"El texto de este
domingo contiene el segundo de estos anuncios. Jesús dice: «El Hijo del
Hombre –expresión con la que se designa a sí mismo– será entregado en
manos de hombres, y lo matarán; pero después de muerto, resucitará al
tercer día» (Mc 9,31). Los discípulos «no entendían estas palabras, y
tenían miedo de preguntarle» (Mc 9,32)".
Queridos hermanos y hermanas:
En nuestro camino con el Evangelio de
Marcos, el domingo pasado entramos en la segunda parte, es decir el
último viaje hacia Jerusalén y hacia el culmen de la misión de Jesús.
Después de que Pedro, en nombre de los discípulos, profesó la fe en Él,
reconociéndolo como el Mesías (cfr Mc 8,29).
Jesús inicia a hablar
abiertamente de aquello que le sucederá al final. El Evangelista reporta
tres sucesivas predicciones de la muerte y resurrección en los
capítulos 8, 9 y 10: en ellas Jesús anuncia en modo siempre más claro el
destino que le espera y su intrínseca necesidad. El texto de este
domingo contiene el segundo de estos anuncios. Jesús dice: «El Hijo del
Hombre –expresión con la que se designa a sí mismo– será entregado en
manos de hombres, y lo matarán; pero después de muerto, resucitará al
tercer día» (Mc 9,31). Los discípulos «no entendían estas palabras, y
tenían miedo de preguntarle» (Mc 9,32).
En efecto, leyendo esta parte
de la narración de Marcos, es evidente que entre Jesús y los discípulos
hay una profunda distancia interior; se encuentran, por así decir,
sobre dos amplitudes de onda, de manera que los discursos del Maestro no
son comprendidos, o lo son solamente de modo superficial. El apóstol
Pedro, inmediatamente después de haber manifestado su fe en Jesús, se
permite reprenderlo porque ha anunciado que tendrá que ser rechazado y
asesinado. Después del segundo anuncio de la pasión, los discípulos
discuten sobre quién entre ellos es el más grande (cfr Mc 9,34); y
después el tercero, Santiago y Juan piden a Jesús poder sentarse a su
derecha y a su izquierda, cuando esté en la gloria (cfr Mc 10,35-40).

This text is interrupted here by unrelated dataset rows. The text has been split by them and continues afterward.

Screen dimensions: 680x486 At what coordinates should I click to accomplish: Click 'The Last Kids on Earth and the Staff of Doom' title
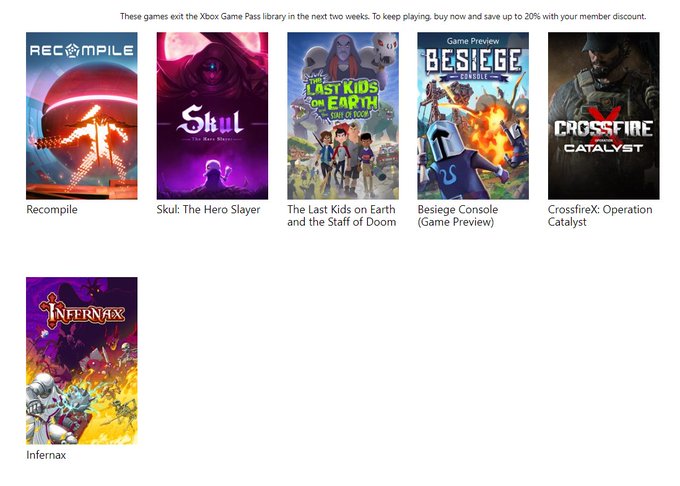[341, 216]

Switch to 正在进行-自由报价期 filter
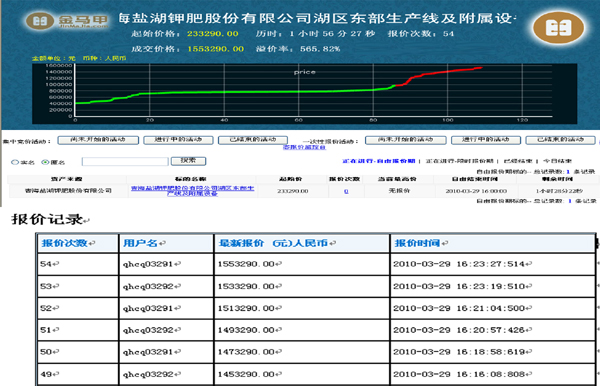[x=378, y=161]
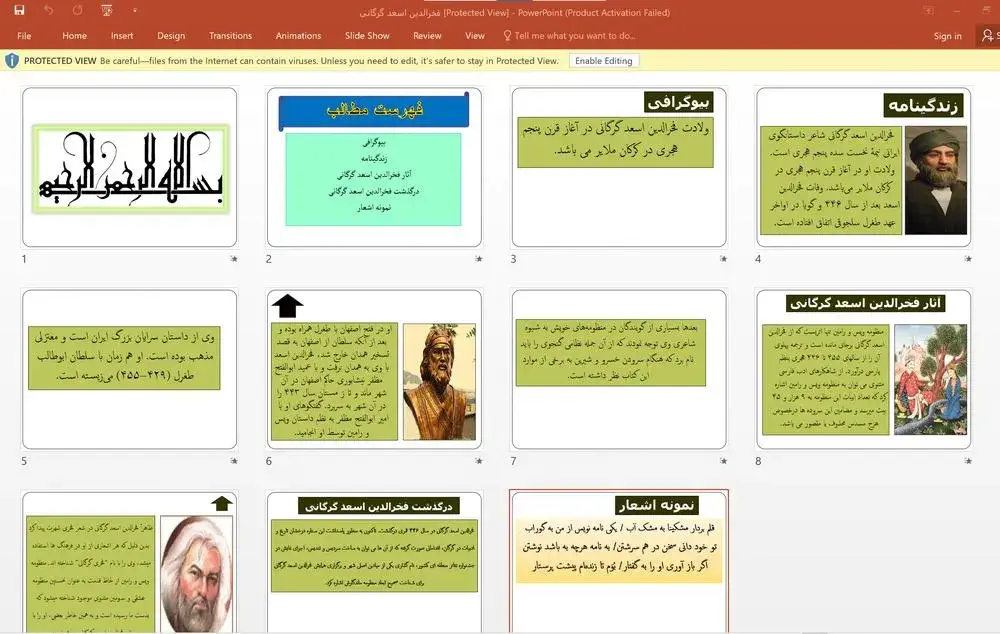Open the Slide Show ribbon tab
This screenshot has width=1000, height=634.
pos(366,35)
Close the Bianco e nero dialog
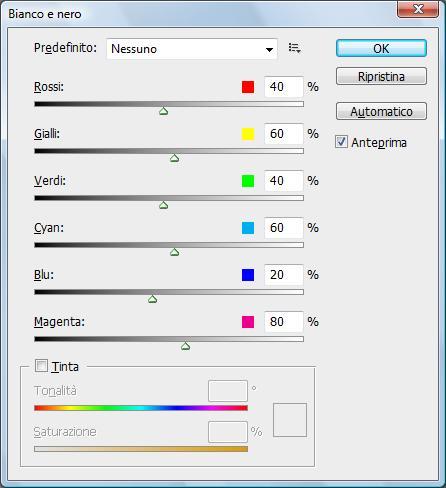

Pero hay otros signos diferentes sobre esta distancia: por ejemplo, los
discípulos no pueden aliviar a un joven epiléptico, que luego Jesús
alivia con la fuerza de la oración (cfr Mc 9,14-29); o cuando son
presentados a Jesús algunos niños, los discípulos los reprenden y Jesús
en cambio indignado, los hace permanecer con Él y afirma que solo quien
es como ellos puede entrar en el Reino de Dios (cfr Mc 10,13-16).
¿Qué
cosa nos dice todo esto? Nos recuerda que la lógica de Dios es siempre
«otra » respecto a la nuestra, como reveló Dios mismo por boca del
profeta Isaías «Mis pensamientos no son sus pensamientos, ni sus caminos
son mis caminos» (Is 55,8). Por esto, seguir al Señor requiere siempre
del hombre una profunda conversión, un cambio en el modo de pensar y de
vivir, requiere de abrir el corazón a la escucha para dejarse iluminar y
transformar interiormente. Un punto-clave en el cual Dios y el hombre
se diferencian es en el orgullo: en Dios no existe orgullo, porque Él es
total plenitud y tendiente a amar y donar vida; en nosotros los
hombres, en cambio, el orgullo está íntimamente radicado y requiere de
una constante vigilancia y purificación. Nosotros, que somos pequeños,
aspiramos a aparecer como grandes, a ser los primeros, mientras Dios no
teme de abajarse y hacerse el último. La Virgen María está perfectamente
«sintonizada» con Dios: invoquémosla confiados, para que nos enseñe a
seguir fielmente a Jesús en el camino del amor y de la humildad.